Les équipes de l'AIMS étudiant l'impact de la surpêche des requins sur le déclin des coraux.

Source : Le Monde.fr | 24.09.2013 | Par Audrey Garric

Les requins, composante essentielle des écosystèmes marins, jouent également un rôle clé dans la survie des coraux. C'est ce que montre une étude publiée dans la revue scientifique PLOS One, le 18 septembre, qui conclut que la surpêche des prédateurs fragilise, du fait d'une réaction en chaîne, des récifs coralliens déjà sous pression de la pollution et du réchauffement des eaux.

Pendant dix ans, une équipe de biologistes marins de l'Institut océanographique australien (AIMS) a comparé l'état des coraux dans deux atolls inhabités situés à 300 kilomètres de la côte nord-est de l'Australie : la réserve marine des Rowley, où la pêche est interdite, et les récifs de Scott, une zone où la pêche indonésienne entraîne un important déclin des requins – chassés pour leur chair et surtout leurs ailerons. Dans ce dernier atoll, les chercheurs ont observé un "effet boule de neige" sur les coraux.

Structure de la chaîne alimentaire
"A première vue, le résultat peut sembler étrange, reconnaît Mark Meekan, l'un des auteurs de l'étude. Lorsque le nombre des requins est réduit, nous voyons un changement fondamental dans la structure de la chaîne alimentaire sur les récifs."

L'absence du superprédateur entraîne une augmentation du nombre de prédateurs intermédiaires comme le vivaneau qui consomment alors davantage d'herbivores tels que le poisson-perroquet. Or, ce dernier est très important car il se nourrit notamment d'une algue envahissante qui empêche le corail malade de récupérer. Les récifs coralliens soumis à diverses pressions, telles que les cyclones ou le blanchiment [c'est-à-dire leur dépérissement], doivent en effet se débarasser des algues formées après ces incidents, une tâche principalement réalisées par les poissons herbivores.

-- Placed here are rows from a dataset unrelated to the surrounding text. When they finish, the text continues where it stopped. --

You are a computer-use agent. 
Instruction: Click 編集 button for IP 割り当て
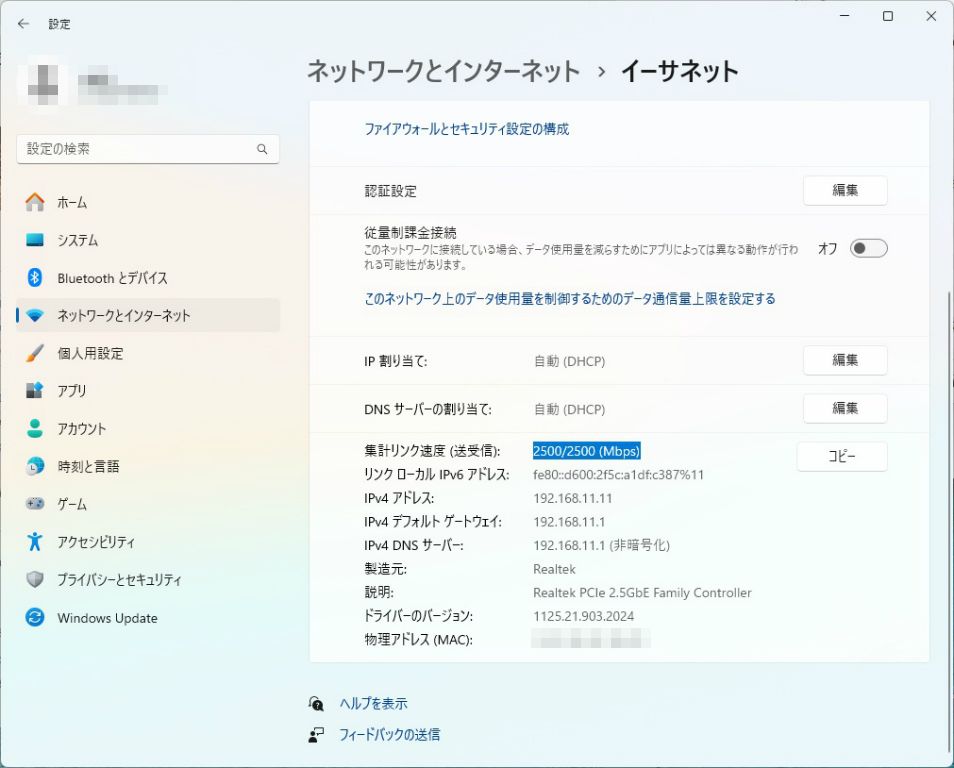pyautogui.click(x=845, y=360)
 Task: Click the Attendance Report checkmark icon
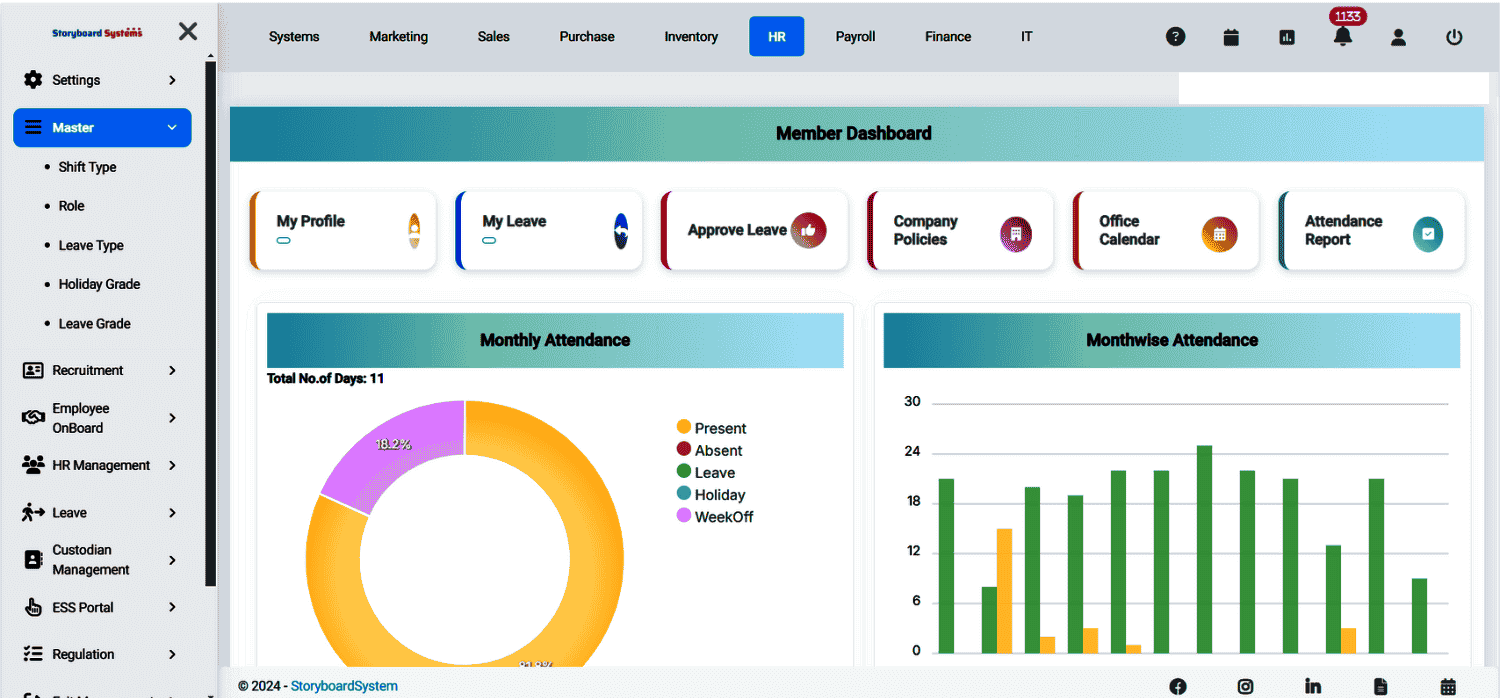point(1427,233)
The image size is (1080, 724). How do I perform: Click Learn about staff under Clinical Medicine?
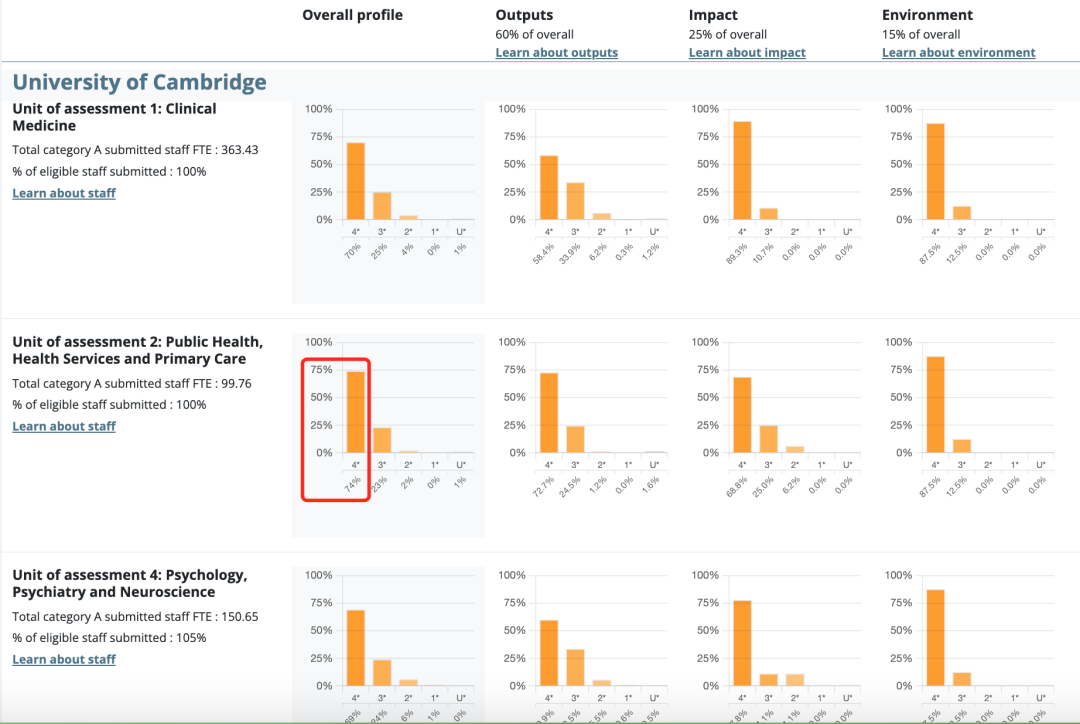coord(64,193)
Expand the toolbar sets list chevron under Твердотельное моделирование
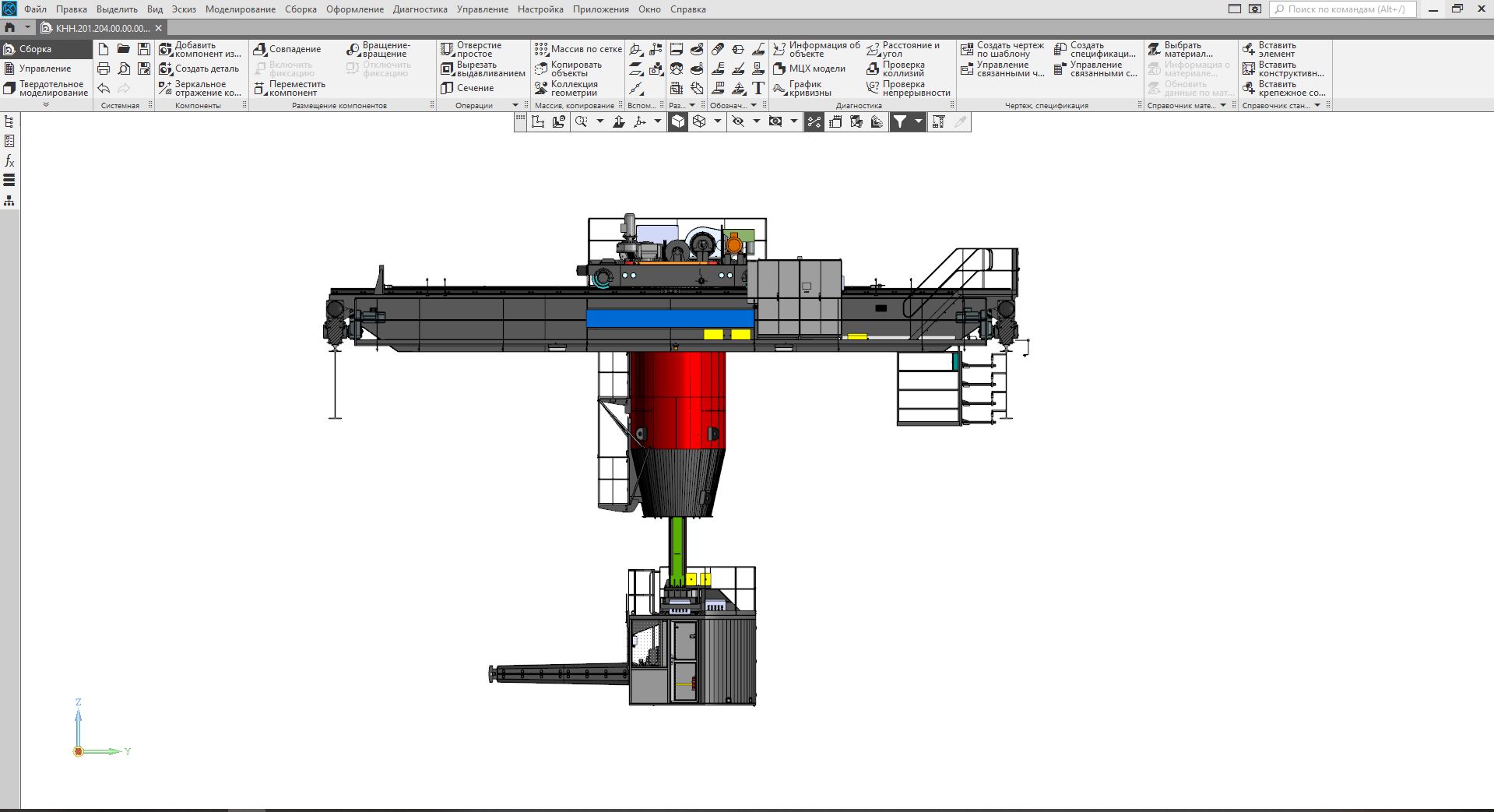This screenshot has height=812, width=1494. pyautogui.click(x=46, y=104)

Des mesures de protection nécessaires contre l'érosion

"Cela signifie que le récif a une résilience moindre, ce qui est un vrai souci, prévient Mark Meekan. Les requins sont une bonne police d'assurance pour les récifs. Nous savons qu'en raison du changement climatique, il y aura davantage de cyclones et de blanchiment. Avoir des requins est l'une des meilleures façons de nous assurer de la bonne santé des récifs." Même des sanctuaires limités pour les requins contribueraient à maintenir un équilibre fragile en permettant la survie d'espèces mangeuses d'algues, conclut l'étude.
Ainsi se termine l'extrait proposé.